- _What to do_:
Which lines run from the line with "Instruction: Click the" through the line with "Screen dimensions: 355x249" in the entries below? Print them exactly, both ends included, and nothing more.

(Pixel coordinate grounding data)
------------------------------------------------------------------------
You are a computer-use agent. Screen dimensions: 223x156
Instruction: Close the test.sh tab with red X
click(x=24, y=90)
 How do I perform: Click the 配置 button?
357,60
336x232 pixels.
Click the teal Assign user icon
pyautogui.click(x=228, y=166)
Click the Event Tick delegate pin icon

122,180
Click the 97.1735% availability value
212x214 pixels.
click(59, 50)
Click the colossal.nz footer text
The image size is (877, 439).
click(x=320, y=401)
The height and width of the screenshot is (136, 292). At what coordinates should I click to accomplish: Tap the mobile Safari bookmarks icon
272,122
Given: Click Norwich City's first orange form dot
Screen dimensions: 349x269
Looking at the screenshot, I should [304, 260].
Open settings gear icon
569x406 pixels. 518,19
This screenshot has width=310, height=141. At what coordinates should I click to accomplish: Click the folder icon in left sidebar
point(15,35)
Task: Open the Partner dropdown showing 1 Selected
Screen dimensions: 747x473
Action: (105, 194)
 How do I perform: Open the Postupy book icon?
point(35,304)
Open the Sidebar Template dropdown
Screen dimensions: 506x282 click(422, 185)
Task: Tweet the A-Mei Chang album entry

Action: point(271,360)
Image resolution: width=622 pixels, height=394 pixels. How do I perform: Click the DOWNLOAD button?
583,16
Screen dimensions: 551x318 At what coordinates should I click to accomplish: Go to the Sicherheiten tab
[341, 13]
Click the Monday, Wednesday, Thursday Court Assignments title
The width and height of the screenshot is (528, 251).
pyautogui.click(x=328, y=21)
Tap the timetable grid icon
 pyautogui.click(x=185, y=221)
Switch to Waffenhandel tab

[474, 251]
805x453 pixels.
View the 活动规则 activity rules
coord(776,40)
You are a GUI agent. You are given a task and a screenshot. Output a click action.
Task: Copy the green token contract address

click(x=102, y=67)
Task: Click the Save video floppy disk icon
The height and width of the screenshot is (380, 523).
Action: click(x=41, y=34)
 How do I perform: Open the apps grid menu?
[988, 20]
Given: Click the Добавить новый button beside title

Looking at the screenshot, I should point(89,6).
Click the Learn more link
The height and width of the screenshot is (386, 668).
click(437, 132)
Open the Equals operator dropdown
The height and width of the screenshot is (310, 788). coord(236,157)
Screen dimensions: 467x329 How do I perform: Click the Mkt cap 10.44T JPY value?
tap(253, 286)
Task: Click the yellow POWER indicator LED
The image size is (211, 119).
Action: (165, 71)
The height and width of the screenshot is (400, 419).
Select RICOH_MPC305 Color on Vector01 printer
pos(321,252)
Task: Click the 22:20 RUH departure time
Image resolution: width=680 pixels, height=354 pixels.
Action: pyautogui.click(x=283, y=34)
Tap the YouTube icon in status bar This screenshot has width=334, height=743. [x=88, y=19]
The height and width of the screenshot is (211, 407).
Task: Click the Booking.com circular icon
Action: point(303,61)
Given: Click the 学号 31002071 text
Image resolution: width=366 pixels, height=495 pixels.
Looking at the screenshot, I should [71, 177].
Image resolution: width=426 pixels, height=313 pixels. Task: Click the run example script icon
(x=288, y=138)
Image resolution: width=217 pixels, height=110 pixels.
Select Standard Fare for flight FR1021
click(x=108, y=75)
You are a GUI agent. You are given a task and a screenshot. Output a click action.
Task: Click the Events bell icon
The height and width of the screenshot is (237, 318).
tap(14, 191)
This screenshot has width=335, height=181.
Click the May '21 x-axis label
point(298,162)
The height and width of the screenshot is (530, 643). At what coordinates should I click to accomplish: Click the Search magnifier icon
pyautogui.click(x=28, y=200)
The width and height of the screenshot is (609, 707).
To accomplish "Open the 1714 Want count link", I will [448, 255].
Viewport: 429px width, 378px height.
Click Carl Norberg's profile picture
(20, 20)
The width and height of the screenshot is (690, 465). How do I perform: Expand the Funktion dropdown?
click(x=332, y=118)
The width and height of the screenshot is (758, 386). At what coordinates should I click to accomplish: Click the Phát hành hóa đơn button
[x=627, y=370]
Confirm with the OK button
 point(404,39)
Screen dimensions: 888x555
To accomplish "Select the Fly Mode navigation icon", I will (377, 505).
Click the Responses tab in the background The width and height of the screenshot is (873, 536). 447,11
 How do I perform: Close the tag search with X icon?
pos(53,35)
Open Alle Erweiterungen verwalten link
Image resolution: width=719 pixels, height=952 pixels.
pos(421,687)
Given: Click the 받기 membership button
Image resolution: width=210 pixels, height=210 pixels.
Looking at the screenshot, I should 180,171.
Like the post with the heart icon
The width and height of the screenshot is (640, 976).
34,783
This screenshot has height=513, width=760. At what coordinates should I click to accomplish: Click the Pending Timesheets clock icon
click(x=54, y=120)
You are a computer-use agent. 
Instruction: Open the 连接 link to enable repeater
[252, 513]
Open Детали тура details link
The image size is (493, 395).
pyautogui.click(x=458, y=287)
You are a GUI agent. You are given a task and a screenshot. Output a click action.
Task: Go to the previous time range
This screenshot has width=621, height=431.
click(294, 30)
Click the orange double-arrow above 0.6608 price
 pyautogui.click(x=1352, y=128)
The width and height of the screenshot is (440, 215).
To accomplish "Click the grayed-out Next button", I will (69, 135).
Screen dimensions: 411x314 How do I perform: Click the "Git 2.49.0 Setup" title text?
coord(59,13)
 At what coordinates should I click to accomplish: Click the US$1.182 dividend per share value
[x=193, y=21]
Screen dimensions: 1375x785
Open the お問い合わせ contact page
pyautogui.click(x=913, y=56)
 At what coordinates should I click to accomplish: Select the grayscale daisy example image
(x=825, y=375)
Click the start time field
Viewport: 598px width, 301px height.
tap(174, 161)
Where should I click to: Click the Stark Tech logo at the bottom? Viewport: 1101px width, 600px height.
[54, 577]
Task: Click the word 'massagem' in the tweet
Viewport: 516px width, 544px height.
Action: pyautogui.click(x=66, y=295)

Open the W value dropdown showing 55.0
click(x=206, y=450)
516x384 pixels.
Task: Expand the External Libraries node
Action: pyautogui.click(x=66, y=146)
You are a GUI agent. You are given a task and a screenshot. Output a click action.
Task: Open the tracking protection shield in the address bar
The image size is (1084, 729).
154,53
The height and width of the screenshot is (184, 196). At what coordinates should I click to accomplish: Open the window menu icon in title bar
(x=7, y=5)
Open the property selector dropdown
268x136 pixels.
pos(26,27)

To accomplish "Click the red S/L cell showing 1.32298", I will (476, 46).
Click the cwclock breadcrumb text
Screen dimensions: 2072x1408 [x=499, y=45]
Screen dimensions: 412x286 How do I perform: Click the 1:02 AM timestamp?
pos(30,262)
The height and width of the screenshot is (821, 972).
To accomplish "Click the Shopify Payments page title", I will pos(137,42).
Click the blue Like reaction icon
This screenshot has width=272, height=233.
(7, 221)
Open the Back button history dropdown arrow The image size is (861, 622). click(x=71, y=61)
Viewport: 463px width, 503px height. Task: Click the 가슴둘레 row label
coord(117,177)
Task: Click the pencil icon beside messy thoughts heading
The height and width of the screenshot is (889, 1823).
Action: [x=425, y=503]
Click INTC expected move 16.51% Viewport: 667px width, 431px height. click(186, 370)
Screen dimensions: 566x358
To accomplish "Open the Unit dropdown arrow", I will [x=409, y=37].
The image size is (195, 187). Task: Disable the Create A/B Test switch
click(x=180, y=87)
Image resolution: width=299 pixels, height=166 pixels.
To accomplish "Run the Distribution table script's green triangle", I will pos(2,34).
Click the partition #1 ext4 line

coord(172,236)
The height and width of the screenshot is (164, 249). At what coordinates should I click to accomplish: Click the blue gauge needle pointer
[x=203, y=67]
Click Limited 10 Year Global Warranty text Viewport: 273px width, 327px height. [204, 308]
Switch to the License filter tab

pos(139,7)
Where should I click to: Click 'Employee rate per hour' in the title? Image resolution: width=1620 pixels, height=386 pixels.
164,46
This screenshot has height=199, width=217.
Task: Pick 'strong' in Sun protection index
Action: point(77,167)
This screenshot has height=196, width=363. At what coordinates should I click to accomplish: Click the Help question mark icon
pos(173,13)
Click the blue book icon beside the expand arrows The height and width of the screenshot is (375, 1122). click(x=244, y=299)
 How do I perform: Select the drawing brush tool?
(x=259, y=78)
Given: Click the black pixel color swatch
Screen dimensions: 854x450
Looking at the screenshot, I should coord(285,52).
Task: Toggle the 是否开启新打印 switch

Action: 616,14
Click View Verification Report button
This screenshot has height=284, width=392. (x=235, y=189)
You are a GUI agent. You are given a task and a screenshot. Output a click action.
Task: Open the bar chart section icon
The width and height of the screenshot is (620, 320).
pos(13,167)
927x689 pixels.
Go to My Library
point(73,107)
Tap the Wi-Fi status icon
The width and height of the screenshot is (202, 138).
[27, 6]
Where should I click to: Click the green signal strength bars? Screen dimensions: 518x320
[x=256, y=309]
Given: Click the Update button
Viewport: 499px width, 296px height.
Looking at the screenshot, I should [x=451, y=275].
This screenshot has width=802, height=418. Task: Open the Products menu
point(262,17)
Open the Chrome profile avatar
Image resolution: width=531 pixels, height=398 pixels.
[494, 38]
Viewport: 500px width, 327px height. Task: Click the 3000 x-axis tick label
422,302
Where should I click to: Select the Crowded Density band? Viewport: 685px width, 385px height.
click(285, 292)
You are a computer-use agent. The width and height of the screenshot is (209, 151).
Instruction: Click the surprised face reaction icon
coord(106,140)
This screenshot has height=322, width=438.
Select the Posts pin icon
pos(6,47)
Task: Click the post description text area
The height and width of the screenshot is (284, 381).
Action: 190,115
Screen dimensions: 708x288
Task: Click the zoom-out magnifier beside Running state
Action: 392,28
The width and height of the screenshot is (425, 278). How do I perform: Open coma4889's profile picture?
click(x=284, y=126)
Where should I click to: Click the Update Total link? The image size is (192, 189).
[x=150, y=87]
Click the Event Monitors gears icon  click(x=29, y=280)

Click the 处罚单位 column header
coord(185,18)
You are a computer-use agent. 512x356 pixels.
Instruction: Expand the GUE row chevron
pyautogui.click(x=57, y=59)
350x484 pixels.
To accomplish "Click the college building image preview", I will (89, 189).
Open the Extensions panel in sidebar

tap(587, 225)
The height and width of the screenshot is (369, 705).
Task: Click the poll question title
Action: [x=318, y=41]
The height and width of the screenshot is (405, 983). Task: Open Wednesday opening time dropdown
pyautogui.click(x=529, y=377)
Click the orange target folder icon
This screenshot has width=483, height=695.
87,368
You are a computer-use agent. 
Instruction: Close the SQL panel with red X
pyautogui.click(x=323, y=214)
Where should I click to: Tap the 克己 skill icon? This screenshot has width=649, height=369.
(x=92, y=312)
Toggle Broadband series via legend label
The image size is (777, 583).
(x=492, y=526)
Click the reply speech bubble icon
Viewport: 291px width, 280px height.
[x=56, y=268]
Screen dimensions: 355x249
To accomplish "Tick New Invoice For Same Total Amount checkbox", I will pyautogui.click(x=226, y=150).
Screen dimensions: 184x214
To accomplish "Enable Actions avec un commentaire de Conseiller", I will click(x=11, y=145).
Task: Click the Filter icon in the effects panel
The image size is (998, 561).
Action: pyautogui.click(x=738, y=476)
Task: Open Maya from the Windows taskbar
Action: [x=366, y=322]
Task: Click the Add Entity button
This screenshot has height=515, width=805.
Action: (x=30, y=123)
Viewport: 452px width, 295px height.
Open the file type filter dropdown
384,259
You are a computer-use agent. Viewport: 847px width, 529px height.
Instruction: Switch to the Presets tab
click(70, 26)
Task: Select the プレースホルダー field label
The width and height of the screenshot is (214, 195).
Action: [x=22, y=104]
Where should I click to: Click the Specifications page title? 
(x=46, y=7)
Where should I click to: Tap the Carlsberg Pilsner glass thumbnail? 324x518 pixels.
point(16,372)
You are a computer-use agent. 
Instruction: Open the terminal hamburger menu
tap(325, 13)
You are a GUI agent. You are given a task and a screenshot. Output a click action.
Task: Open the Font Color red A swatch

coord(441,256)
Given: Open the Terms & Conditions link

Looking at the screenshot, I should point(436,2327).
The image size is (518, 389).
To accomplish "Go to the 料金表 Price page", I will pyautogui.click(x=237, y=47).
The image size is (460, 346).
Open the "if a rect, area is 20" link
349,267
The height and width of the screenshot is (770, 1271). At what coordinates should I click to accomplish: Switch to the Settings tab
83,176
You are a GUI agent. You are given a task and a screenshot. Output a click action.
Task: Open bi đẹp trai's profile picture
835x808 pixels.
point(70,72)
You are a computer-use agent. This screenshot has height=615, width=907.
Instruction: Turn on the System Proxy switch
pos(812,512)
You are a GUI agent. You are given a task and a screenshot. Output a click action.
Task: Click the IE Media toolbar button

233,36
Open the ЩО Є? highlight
------------------------------------------------------------------------
- _Expected output_:
Instruction: Click the surprised face reaction icon
coord(106,140)
This screenshot has height=322, width=438.
Select the Posts pin icon
pos(6,47)
Task: Click the post description text area
The height and width of the screenshot is (284, 381).
Action: 190,115
Screen dimensions: 708x288
Task: Click the zoom-out magnifier beside Running state
Action: 392,28
The width and height of the screenshot is (425, 278). How do I perform: Open coma4889's profile picture?
click(x=284, y=126)
Where should I click to: Click the Update Total link? The image size is (192, 189).
[x=150, y=87]
Click the Event Monitors gears icon  click(x=29, y=280)

Click the 处罚单位 column header
coord(185,18)
You are a computer-use agent. 512x356 pixels.
Instruction: Expand the GUE row chevron
pyautogui.click(x=57, y=59)
350x484 pixels.
To accomplish "Click the college building image preview", I will (89, 189).
Open the Extensions panel in sidebar

tap(587, 225)
The height and width of the screenshot is (369, 705).
Task: Click the poll question title
Action: [x=318, y=41]
The height and width of the screenshot is (405, 983). Task: Open Wednesday opening time dropdown
pyautogui.click(x=529, y=377)
Click the orange target folder icon
This screenshot has width=483, height=695.
87,368
You are a computer-use agent. 
Instruction: Close the SQL panel with red X
pyautogui.click(x=323, y=214)
Where should I click to: Tap the 克己 skill icon? This screenshot has width=649, height=369.
(x=92, y=312)
Toggle Broadband series via legend label
The image size is (777, 583).
(x=492, y=526)
Click the reply speech bubble icon
Viewport: 291px width, 280px height.
[x=56, y=268]
Screen dimensions: 355x249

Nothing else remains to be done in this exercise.